I find it difficult to blog while watching Top Chef but if I keep putting this off it just won't happen. Some good news: Seth and I have finally finished trekking around the States collecting all of our stuff! Last week we flew to San Diego to pick up my car - and see my fabulous friend, Kerry - where I managed to pick up a Showgirls tattoo and eat the best pizza of my life at a winery in Escondido. Oh, the wine was also pretty tasty, but seriously: pizza, hot damn.
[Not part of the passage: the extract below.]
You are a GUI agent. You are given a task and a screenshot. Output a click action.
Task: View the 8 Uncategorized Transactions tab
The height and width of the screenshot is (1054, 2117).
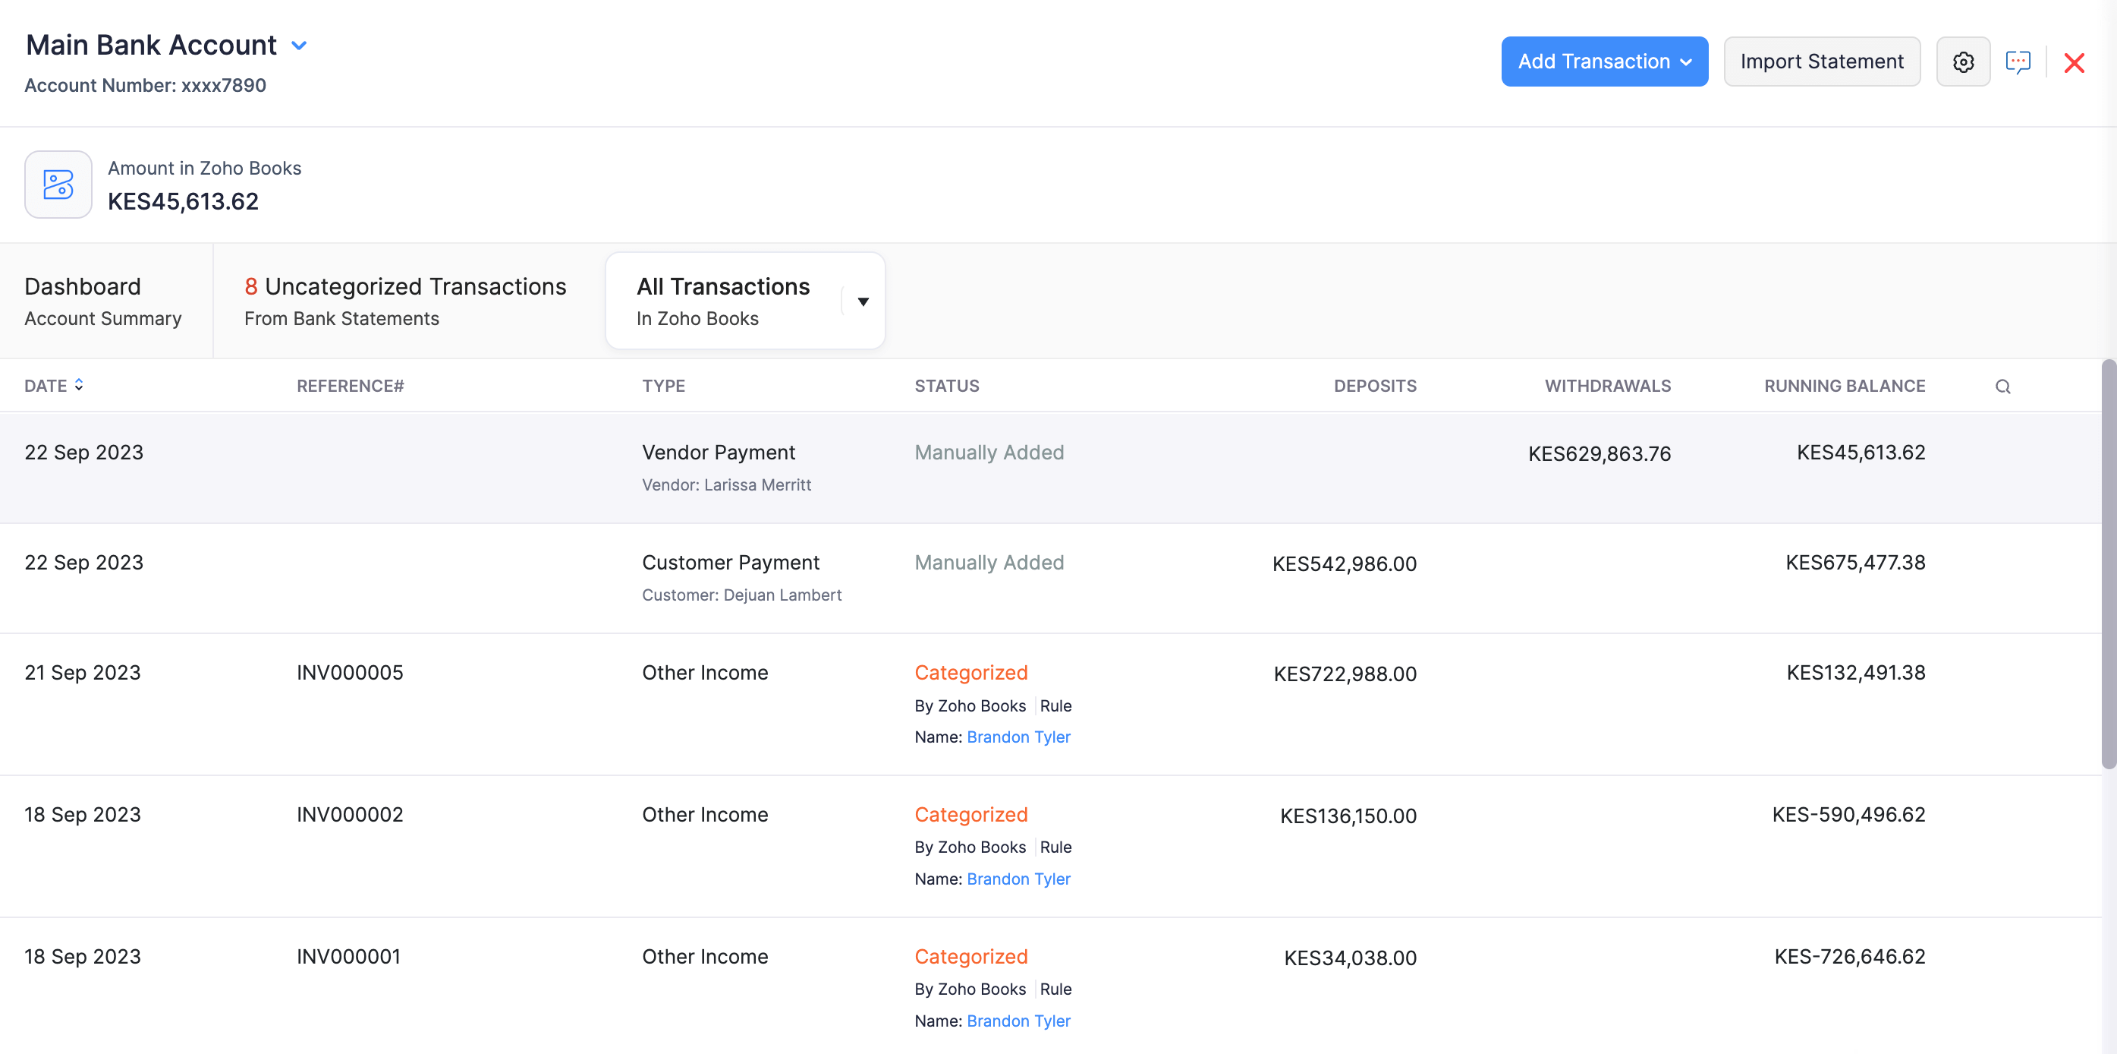click(x=404, y=301)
However, this is not my attempt at recreating that delicious pie but my attempt to use more of those damn grapefruit stubbornly sitting outside. Over a week ago I made grapefruit curd (with whipped cream stirred in, making it seem more like chiffon than curd) and, of course, the candied peels, and while I have been hoping to use the fruit in some savory dish I ended up making a grapefruit granita thanks to the suggestion of my sister and the super-easy recipe that shouted to me from Amanda Hesser's The Essential New York Times Cookbook.
I don't you think can get any easier than this. Some grapefruit juice, some champagne, some orange liqueur - boom. I didn't add any sugar as my grapefruits were insanely sweet and I can only recommend to use champagne/ sparkling wine that costs more than $7.50, though the cheap stuff still created a pretty tasty ice. I imagine better bubbly would only make the granita, well, better. Oh, and don't skip the zest at the end: it truly ties everything together.
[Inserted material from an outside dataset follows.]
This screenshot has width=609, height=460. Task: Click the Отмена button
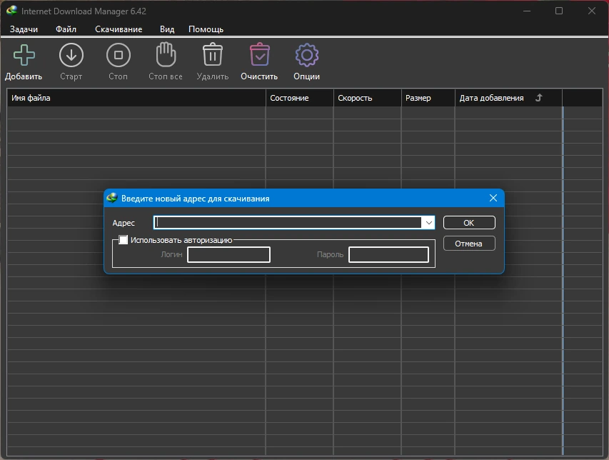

The Essential New York Times Cookbook: Classic Recipes for a New Century, Amanda Hesser
2cups fresh red or pink grapefruit juice (from about 3 grapefruit), strained
1cup Sauternes or Champagne (or sparkling wine)
1 1/2tsp sugar, or to taste
1 large red or pink grapefruit
1tbsp Grand Marnier
Grated zest of 1 yuzu or 2 limes
1. Combine the juice and Champagne in a medium bowl. Add the sugar and stir until dissolved. Pout into an 8x10-inch baking pan. Place in the freezer for several hours, or until completely frozen.
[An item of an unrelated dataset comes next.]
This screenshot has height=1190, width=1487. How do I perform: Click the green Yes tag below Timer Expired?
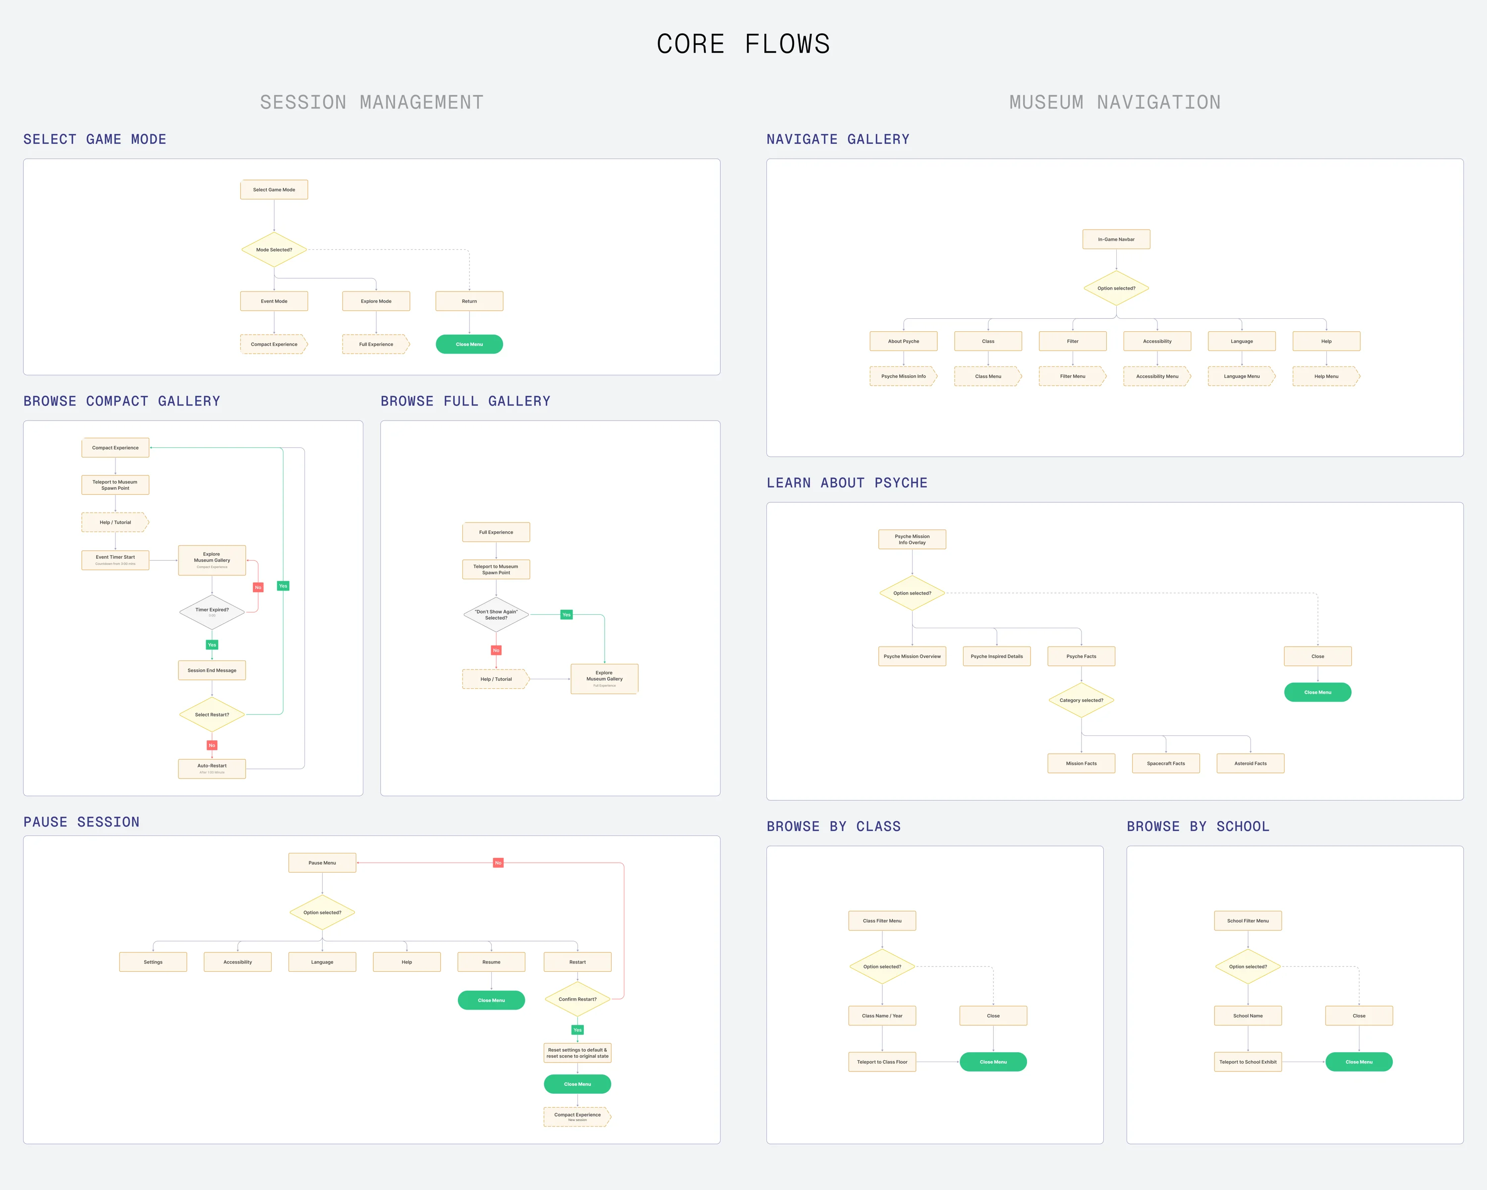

2. Meanwhile, peel and segment the grapefruit, discarding the membrane. Cut each segment into quarters.
3. Scrape the granita with a thin-tined fork to create loose crystals. Transfer to a large air-tight container. Stir in the grapefruit segments. Freeze again.
4. To serve, divide the granita among 6 dessert bowls. Pour 1/2 teaspoon Grand Marnier over each and sprinkle with the zest.